オバマ氏か、ロムニー氏か。6日投票の米大統領選に関する報道が熱を帯びています。テレビや新聞などで「大統領」という言葉を見たり聞いたりする機会が増えるなか、ふと素朴な疑問がわいてきました。「大統領」という言葉は、どのようにして生まれ、いつごろから使われ始めたのでしょうか。調べてみると、米国トップに対する訳のルーツを巡る興味深い事情がわかりました。
■日本にはいなかった「選挙で選ばれた権力者」
「大統領」は英語の「President(プレジデント)」を日本語に訳したもの。「president」はラテン語のpre(前に)+sidere(座る)に由来し、「人々の前に座る=議長をする、司会をする」という意味です。米国では1787年の憲法起草時に「アメリカ合衆国大統領」という職名として「President」という語が初めて採用されました。
「President」が「大統領」となったきっかけをつくったのがペリーです。1853年(嘉永6年)、ペリーはフィルモア大統領の親書を携えて浦賀に来航しました。このとき、幕府の役人たちは「President」をどう訳すかで頭を抱えました。当時、日本は鎖国中で海外からの情報が制限されており、米国の政治制度についてもあまり詳しくなかったからです。大統領は選挙によって選ばれますが、日本には選挙で民主的に選ばれた権力者がいなかったこともあり、ぴったり当てはまる日本語が見つかりませんでした。
■「国王」案に異議、議論は振り出しに
いろいろ議論した結果、President=国王という案が出ましたが、ペリーとの交渉役を務めた日本側全権大使の林大学守が待ったをかけます。林大学守はフィルモア大統領の経歴については十分調べていたようで、「フィルモアは町人の出であるから王位で呼んではならぬ」などと主張しました。
これで議論は振り出しに戻りました。
こんどは町人のなかで偉いのは誰かということになりました。頭、親方、旦那、元締、棟梁……。多くの候補のなかから最終的に残ったのが「棟梁」で、これが「大統領」の語源となったという説が今のところ有力なようです。「棟梁」とは「大工のかしら」のことで、家を一軒建てることができるから偉い、という意味で尊敬される身分でした。
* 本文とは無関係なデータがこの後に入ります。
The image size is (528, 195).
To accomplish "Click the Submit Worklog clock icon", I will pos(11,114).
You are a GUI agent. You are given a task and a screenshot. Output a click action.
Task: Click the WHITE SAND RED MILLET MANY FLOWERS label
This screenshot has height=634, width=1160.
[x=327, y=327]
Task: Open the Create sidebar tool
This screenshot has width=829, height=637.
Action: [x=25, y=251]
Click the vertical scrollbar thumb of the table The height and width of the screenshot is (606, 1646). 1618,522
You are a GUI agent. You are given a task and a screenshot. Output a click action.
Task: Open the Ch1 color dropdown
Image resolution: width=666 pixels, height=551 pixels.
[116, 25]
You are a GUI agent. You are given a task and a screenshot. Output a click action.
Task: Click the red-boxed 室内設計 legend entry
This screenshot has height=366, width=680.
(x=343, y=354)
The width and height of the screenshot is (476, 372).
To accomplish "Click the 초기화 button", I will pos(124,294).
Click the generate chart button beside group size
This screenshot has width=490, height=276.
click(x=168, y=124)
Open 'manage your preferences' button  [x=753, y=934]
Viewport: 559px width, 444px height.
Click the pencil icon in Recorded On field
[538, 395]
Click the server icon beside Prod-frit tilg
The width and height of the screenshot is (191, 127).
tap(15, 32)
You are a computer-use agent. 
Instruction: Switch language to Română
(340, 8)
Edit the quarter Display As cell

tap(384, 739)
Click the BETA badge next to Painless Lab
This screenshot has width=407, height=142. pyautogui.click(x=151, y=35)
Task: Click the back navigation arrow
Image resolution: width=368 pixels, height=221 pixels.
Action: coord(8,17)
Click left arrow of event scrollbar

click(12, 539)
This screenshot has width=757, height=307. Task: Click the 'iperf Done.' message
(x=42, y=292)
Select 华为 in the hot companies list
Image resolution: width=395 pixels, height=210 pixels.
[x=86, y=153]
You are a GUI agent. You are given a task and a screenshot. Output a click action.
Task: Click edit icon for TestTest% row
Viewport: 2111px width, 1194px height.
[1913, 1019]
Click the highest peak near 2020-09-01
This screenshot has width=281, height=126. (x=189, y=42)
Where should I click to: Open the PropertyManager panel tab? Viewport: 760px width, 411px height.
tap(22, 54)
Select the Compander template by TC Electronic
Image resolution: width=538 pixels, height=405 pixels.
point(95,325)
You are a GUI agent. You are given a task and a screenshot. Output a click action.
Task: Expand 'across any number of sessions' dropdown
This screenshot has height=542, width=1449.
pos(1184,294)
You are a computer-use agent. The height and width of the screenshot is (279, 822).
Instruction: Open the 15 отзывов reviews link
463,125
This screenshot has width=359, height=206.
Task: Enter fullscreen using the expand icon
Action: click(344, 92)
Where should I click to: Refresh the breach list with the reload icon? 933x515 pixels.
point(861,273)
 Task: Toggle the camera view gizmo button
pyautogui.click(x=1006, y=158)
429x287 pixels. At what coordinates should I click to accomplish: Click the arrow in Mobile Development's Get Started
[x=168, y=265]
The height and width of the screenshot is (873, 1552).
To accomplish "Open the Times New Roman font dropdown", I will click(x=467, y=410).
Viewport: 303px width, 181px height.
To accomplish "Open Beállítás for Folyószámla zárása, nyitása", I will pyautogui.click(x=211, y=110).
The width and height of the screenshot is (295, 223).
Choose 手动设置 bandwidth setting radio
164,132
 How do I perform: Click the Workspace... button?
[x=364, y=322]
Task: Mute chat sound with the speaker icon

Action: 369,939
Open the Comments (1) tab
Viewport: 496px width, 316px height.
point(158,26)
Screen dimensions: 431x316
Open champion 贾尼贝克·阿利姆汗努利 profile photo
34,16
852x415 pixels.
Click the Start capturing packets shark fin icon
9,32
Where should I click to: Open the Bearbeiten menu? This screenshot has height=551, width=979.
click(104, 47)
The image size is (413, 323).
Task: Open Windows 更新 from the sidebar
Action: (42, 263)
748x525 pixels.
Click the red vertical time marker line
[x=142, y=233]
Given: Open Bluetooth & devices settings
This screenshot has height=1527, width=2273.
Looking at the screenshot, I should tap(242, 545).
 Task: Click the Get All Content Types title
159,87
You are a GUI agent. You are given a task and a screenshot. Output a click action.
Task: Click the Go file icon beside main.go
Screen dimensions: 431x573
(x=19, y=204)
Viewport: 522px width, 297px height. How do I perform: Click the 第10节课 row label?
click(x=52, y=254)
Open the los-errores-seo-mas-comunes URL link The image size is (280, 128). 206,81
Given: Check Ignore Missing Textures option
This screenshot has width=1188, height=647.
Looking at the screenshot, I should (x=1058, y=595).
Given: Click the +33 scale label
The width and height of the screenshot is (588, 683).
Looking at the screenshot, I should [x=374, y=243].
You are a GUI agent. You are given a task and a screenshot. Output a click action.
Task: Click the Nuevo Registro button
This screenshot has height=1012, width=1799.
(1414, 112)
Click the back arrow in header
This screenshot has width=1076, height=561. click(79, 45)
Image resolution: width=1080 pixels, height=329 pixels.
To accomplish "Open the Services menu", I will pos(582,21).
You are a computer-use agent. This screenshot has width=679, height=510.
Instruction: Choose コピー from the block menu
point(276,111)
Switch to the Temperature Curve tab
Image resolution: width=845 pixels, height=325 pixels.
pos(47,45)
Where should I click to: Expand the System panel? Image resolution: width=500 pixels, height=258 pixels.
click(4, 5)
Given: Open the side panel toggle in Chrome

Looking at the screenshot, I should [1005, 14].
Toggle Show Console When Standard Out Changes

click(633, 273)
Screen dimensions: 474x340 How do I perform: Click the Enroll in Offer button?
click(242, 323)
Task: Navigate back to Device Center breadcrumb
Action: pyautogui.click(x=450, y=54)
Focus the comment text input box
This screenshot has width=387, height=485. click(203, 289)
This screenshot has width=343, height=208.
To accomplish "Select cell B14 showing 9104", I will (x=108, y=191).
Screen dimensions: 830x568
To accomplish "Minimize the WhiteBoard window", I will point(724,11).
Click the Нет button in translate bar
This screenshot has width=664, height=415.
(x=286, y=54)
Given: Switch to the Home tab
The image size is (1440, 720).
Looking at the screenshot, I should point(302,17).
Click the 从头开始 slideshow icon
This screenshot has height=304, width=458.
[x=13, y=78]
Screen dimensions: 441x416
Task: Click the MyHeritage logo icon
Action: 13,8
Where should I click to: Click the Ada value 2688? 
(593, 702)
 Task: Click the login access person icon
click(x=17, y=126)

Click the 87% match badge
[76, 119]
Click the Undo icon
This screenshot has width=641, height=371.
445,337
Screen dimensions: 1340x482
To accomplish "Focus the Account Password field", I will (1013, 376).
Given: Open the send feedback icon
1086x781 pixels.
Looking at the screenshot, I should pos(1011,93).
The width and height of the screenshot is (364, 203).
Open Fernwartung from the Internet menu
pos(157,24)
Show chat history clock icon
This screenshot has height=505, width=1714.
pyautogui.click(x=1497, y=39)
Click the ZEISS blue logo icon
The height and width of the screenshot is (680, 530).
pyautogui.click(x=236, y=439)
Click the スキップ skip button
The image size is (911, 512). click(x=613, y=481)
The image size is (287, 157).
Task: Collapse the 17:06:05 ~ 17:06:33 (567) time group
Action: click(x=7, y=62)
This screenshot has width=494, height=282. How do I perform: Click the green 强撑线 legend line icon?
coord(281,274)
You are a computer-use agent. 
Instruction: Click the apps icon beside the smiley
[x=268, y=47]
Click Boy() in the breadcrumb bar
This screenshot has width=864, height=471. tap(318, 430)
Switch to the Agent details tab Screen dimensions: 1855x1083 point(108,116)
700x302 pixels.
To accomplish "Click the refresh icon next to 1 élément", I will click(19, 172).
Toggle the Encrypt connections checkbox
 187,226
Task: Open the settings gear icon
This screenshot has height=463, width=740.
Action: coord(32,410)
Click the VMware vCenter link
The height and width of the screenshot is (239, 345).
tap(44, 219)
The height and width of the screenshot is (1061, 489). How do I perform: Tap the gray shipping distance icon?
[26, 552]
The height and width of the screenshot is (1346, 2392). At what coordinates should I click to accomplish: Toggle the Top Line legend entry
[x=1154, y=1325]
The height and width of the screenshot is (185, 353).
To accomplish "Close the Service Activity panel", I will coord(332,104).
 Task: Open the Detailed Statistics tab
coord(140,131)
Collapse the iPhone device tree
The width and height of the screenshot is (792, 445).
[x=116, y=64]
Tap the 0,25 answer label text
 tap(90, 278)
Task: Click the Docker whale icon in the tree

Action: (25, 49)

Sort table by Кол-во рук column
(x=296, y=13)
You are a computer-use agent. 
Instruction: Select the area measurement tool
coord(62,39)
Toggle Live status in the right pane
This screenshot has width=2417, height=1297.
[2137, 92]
もっとも米国のトップに対して「大工のかしら」とそのまま呼ぶのはどうかということで、「棟梁」を「統領」に置き換え、さらに日本の将軍と釣り合うように「大」の文字を冠しました。こうして「大統領」という呼び方が生まれたようです。ちなみに、「統領」は「統(す)べおさめること。また、その人。統御者。かしら。首領」(広辞苑第6版)を表す言葉で、「棟梁」「頭領」も同様の意味を持っています。